A plant that really doesn't fit into our normal perennial or annual category is Popcorn cassia from tropical central and eastern Africa. It is grown as an ornamental and is hardy in zones 9-11 so can be brought inside in the winter. It blooms profusely and when you touch the leaves or flower you get the scent of buttered popcorn--quite a novelty in the children's garden. Its growth is very rapid (up to and beyond 6 feet in a summer) and it flowers by mid-to late-summer.
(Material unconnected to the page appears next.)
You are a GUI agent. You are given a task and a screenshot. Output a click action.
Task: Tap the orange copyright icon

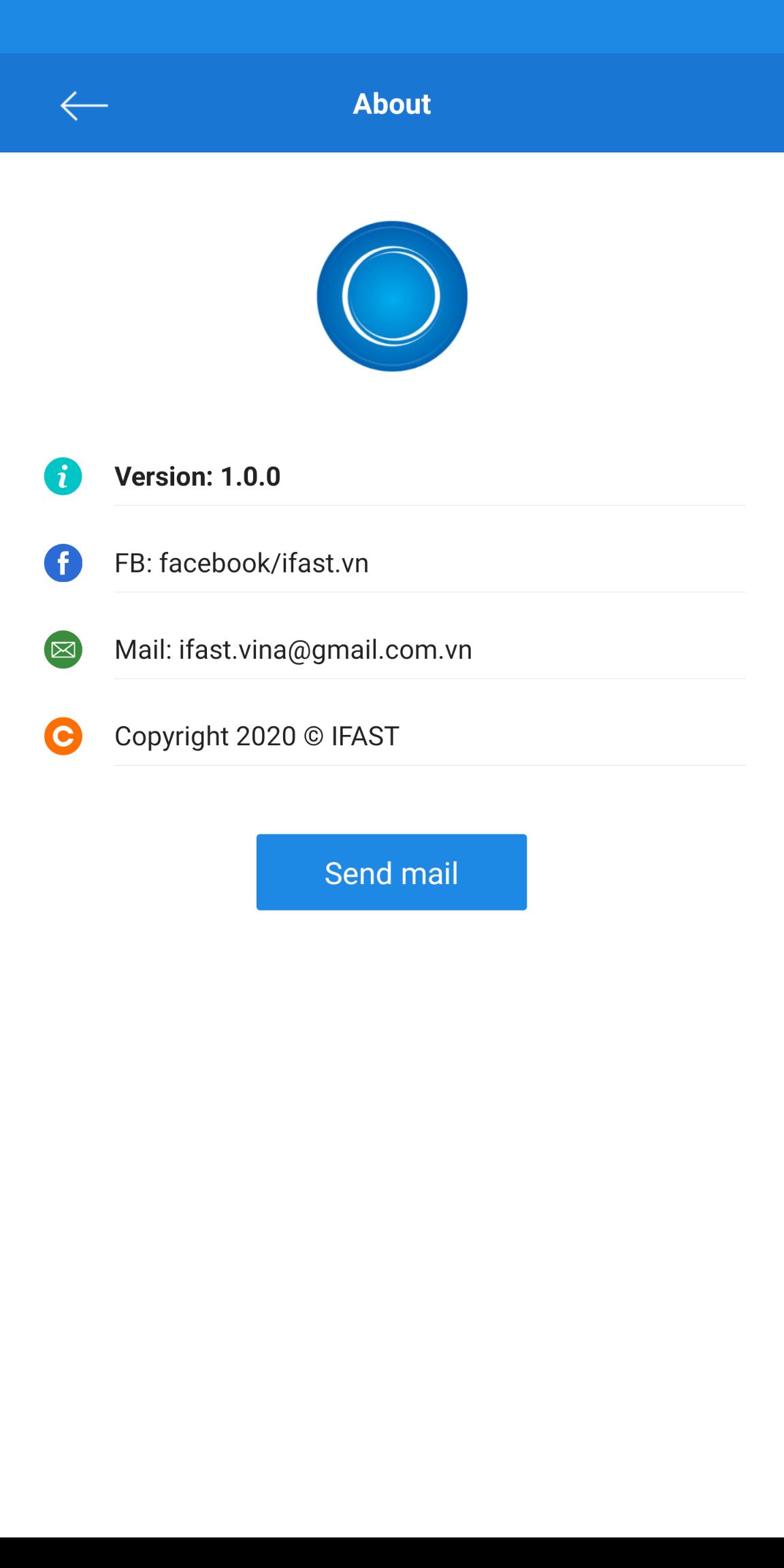[x=63, y=736]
Solidago sempervirens or Seaside goldenrod is one of the many goldenrod plants in one of our beds. It is a low-maintenance native and unique since it is the latest blooming goldenrod and just blooming now. Seaside goldenrod provides the last few flowers in the last pockets of warmth and consequently monopolizes the last pollinators — making its late-blooming strategy pay off. Seaside goldenrod’s blooms are not simply happenstance flowers out of season; flowering is the plant’s response to shorter days. The waxy, fleshy leaves of seaside goldenrod are distinctive. They help the plant retain water and are an adaptation to the drying effects of salt spray, because its natural habitat is along the eastern Atlantic shoreline and sand dunes.

Another unusual goldenrod is wreath goldenrod or blue stem goldenrod, Solidago caesia. This plant likes partial shade so grows best in our triangle bed under the tree. It is found in open woodlands and grows well with ferns and other woodland plants.

There should be several more weeks of mild weather, hopefully in the 70s, that will enable you to make a pleasant journey to our Trial Garden to view the last flowers of the season.